Concordo plenamente com essas recomendações. Ademais, os números e desafios dos diagnósticos globais impressionam, mas não surpreendem quem acompanha de perto a realidade brasileira.

Em nosso país, o déficit habitacional é estimado em sete milhões de moradias e tem raízes complexas: falta de planejamento urbano de longo prazo, excesso de rigidez em legislações ambientais que, embora relevantes, acabam por travar empreendimentos populares, além de uma burocracia estatal lenta e onerosa.

É verdade que o setor imobiliário brasileiro vive um dos seus melhores momentos históricos, impulsionado por programas públicos e crédito abundante.

Segundo o Secovi-SP, em 2024 foram aplicados R$ 180 bilhões no mercado imobiliário, somando operações de crédito para incorporadores e pessoas físicas.

Somente em São Paulo, 104 mil unidades residenciais verticais foram lançadas e 103 mil vendidas, um salto de 43% sobre o ano anterior. É um recorde absoluto.

Mas, mesmo diante desses números, o déficit continua inaceitável e as perspectivas para o final de 2025 e 2026 já sofrem com a ameaça das altíssimas taxas de juros, nocivas tanto para quem constrói quanto para quem sonha com a casa própria.

Cabe abrir parênteses aqui para enfatizar o quanto o descompasso entre as políticas monetária e fiscal, culminando com um dos juros reais mais elevados do mundo, é danoso para toda a economia. Solucionar esta questão começa na responsabilidade fiscal. Mas, esta é outra história…

Voltando à questão habitacional, vemos os que os dados da ONU reforçam que a solução não está apenas em construir mais, mas também em construir melhor.

Nesse sentido, o conceito de sustentabilidade espacial é decisivo: adensar áreas já urbanizadas, aproveitando infraestrutura existente de transporte, saneamento, energia, saúde e lazer, otimiza investimentos, preserva áreas verdes e mananciais e é mais sustentável sob o aspecto econômico e social.

Expandir desordenadamente as cidades para áreas verdes, como critica o relatório da ONU-Habitat e como ainda vemos de modo recorrente no Brasil, é caminhar na contramão da sustentabilidade.

A aversão cultural do nosso país ao adensamento populacional e à verticalização dos empreendimentos habitacionais traduz-se em ocupações irregulares, pressionando áreas frágeis e sem serviços básicos.

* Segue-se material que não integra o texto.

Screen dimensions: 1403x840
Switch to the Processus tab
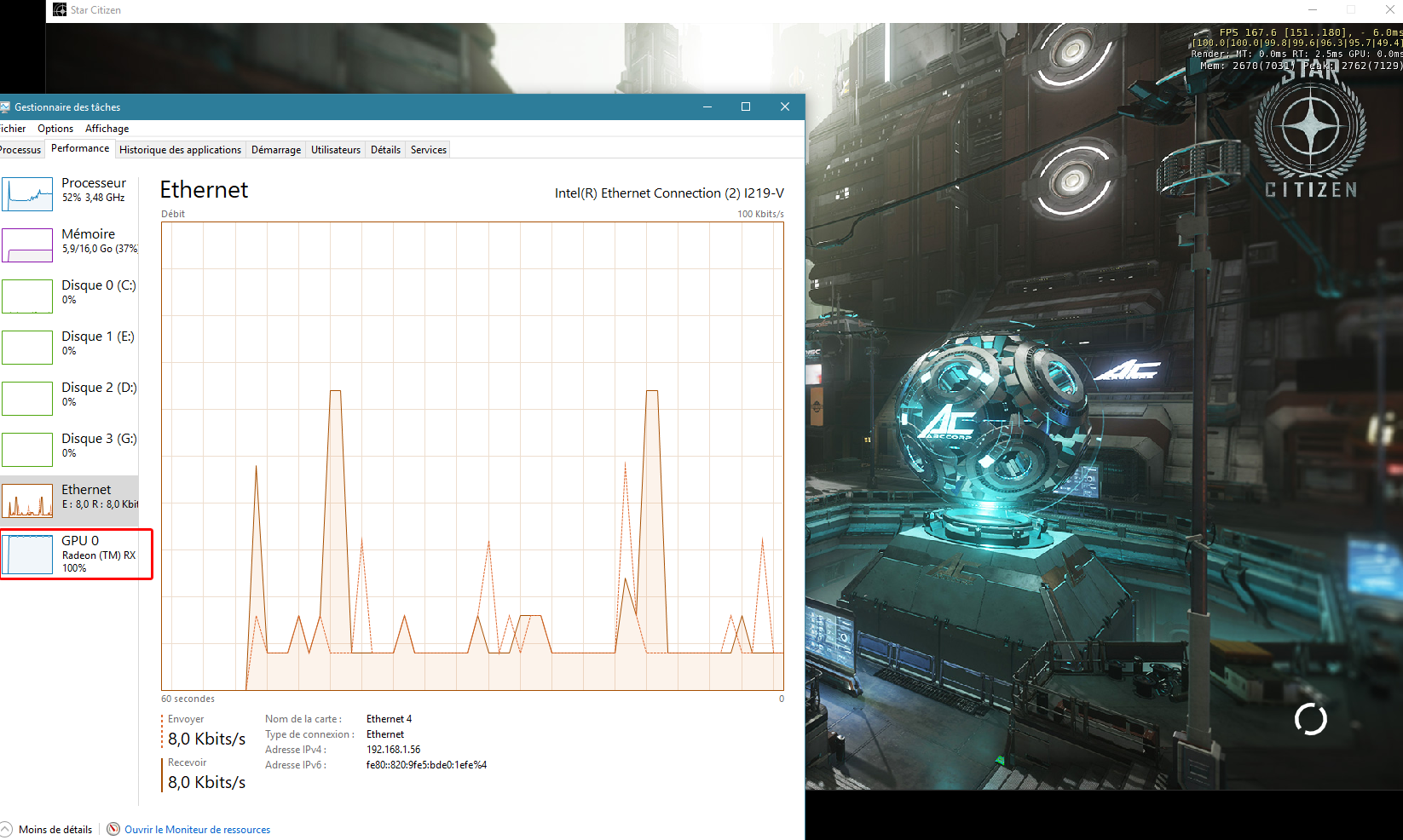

Reverter esse quadro exige mais do que diagnósticos repetidos.

É preciso colocar a moradia no centro das prioridades nacionais, reduzindo entraves burocráticos, acelerando aprovações, criando incentivos e garantindo previsibilidade.

Não se trata apenas de política social, pois habitação é um vetor estratégico para o desenvolvimento econômico, social e ambiental.

Num mundo em que bilhões ainda lutam por um teto digno, o Brasil tem a oportunidade de se alinhar ao pacto global por cidades mais inclusivas, resilientes e humanas.

Entretanto, isso exige coragem política e clareza de prioridades. Afinal, como lembra a ONU-Habitat, o futuro sustentável das cidades começa em casa.

 

Luiz Augusto Pereira de Almeida é diretor da Sobloco Construtora, membro do Conselho da AELO.